__DIRECTIONS FOR THIS TASK__
Lay out the records from the start down to and including the line that contains "[x=285, y=77]" as a two-column CSV with the columns text and answer, one row per record. Put each field in quotation marks and replace line breaks with spaces.

__EXERCISE INPUTS__
++++++++++++++++++++

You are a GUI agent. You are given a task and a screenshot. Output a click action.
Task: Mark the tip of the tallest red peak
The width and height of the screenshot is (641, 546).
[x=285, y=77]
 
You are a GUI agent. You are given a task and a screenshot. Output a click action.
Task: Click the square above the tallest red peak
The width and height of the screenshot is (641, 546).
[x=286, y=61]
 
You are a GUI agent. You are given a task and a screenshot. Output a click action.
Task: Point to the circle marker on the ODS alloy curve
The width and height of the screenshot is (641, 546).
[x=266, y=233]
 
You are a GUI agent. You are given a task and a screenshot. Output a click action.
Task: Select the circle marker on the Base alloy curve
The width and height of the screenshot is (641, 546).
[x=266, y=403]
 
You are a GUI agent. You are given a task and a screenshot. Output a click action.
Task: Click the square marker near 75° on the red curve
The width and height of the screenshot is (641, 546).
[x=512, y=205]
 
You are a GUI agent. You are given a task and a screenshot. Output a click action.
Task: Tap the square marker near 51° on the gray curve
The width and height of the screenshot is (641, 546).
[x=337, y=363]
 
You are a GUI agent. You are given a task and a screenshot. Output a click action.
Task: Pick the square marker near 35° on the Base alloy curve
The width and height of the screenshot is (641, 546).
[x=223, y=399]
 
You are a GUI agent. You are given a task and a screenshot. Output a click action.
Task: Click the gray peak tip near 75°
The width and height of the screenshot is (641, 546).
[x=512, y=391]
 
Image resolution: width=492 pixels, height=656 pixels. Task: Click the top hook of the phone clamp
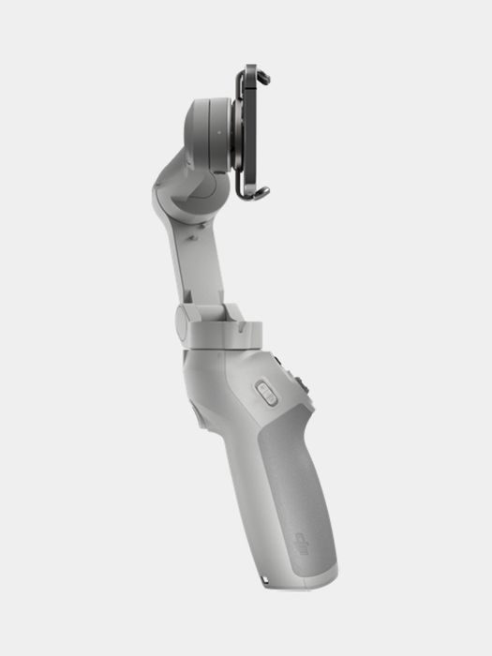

++++++++++++++++++++

__OUTPUT OF THE EXERCISE__
text,answer
"You are a GUI agent. You are given a task and a screenshot. Output a click action. Task: Mark the tip of the tallest red peak The width and height of the screenshot is (641, 546).","[x=285, y=77]"